= Exercise =
Every line from the line containing "Image resolution: width=1080 pixels, height=367" to the end of the data must appear in the answer exactly as it appears there, and nothing else.

(Stored data)
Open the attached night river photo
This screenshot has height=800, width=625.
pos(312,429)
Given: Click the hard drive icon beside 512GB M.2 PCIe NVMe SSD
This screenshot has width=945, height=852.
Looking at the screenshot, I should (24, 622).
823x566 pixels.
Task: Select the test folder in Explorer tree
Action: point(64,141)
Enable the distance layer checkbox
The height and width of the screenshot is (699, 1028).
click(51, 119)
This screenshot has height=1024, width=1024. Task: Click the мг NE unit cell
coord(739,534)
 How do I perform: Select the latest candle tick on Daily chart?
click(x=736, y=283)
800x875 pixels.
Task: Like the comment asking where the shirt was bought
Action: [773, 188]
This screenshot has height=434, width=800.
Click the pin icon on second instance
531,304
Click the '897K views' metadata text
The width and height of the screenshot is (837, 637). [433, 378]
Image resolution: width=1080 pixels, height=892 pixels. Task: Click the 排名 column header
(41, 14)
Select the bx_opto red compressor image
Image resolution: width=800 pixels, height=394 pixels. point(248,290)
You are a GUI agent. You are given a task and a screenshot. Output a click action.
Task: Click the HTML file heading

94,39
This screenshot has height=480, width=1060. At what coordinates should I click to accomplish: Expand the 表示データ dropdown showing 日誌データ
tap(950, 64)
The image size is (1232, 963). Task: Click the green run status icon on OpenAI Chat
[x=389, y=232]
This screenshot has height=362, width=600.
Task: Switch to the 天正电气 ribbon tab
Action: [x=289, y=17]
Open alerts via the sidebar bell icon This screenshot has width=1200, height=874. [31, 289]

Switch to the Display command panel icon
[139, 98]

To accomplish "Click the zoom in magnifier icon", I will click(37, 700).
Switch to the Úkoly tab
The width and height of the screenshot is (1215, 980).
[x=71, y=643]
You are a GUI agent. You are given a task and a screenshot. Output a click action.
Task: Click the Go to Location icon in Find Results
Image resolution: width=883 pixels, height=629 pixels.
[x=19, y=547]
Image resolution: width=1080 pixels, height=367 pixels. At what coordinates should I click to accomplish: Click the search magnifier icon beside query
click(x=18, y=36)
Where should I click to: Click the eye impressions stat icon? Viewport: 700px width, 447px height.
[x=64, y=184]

= Output of the task =
Image resolution: width=1080 pixels, height=367 pixels. At what coordinates should I click to accomplish: Click the search magnifier icon beside query
click(x=18, y=36)
Where should I click to: Click the eye impressions stat icon? Viewport: 700px width, 447px height.
[x=64, y=184]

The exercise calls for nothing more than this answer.